● AIM OF THE TASK
Repeat the stretch of entries below from the line with "Open the @HaniBinbrek handle" through the line with "The image size is (700, 655).". Include both ends and add nothing.

● DATA PROVIDED
▼

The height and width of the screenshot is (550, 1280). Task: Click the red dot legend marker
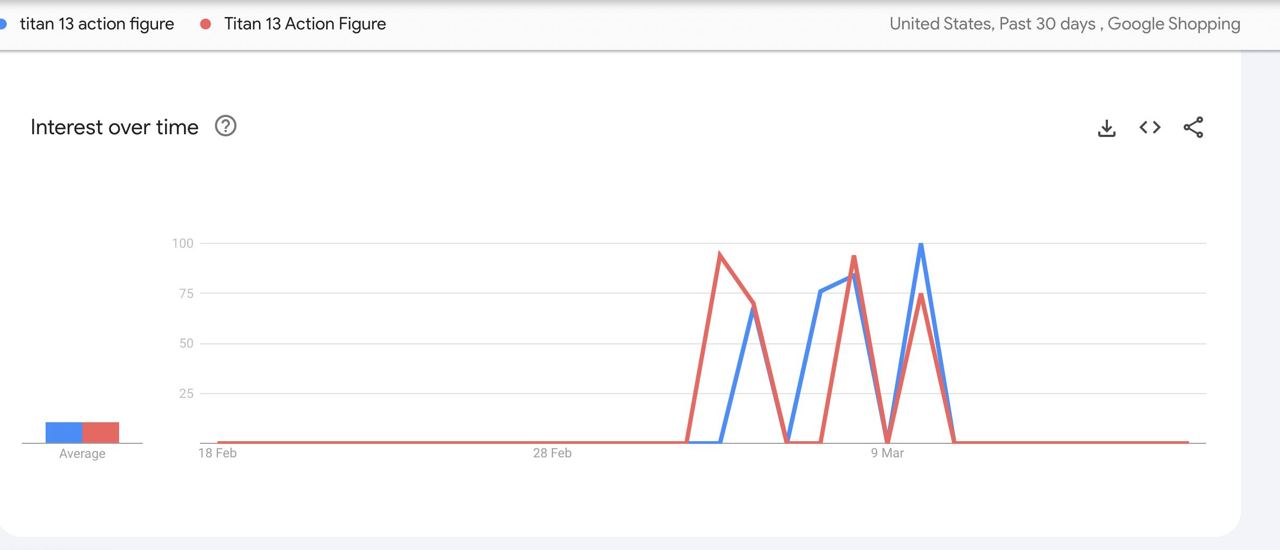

▲
▼

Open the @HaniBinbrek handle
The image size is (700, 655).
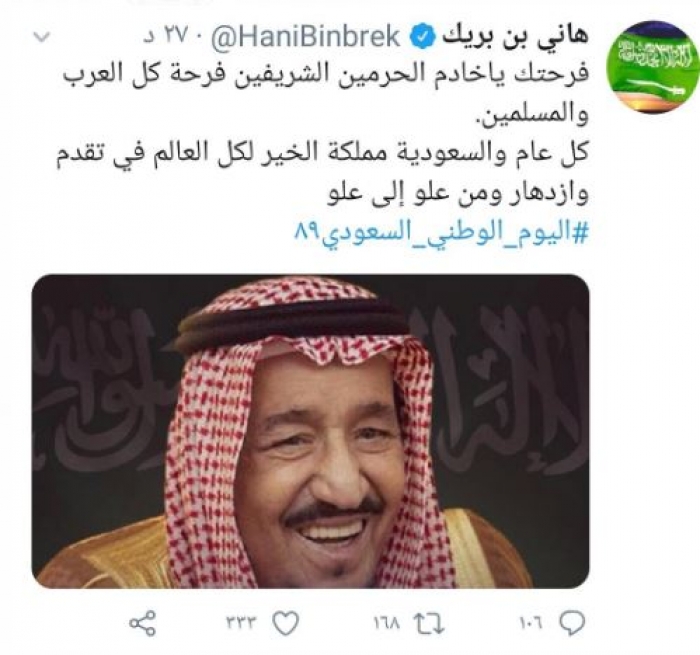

▲
▼

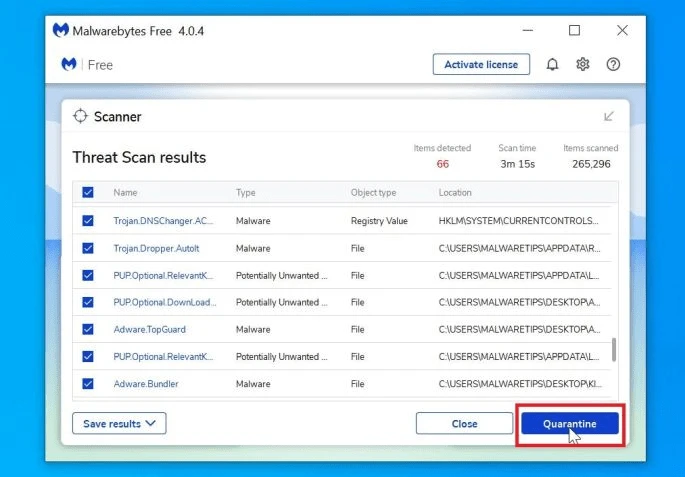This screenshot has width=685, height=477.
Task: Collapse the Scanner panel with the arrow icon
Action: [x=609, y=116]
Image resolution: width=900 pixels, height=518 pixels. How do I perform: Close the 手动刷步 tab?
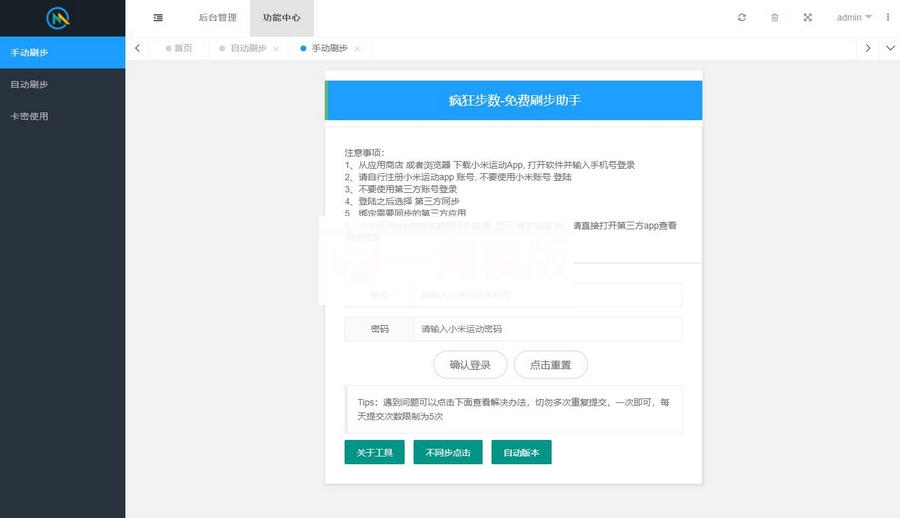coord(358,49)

▲

● WRITTEN ANSWER
Open the @HaniBinbrek handle
The image size is (700, 655).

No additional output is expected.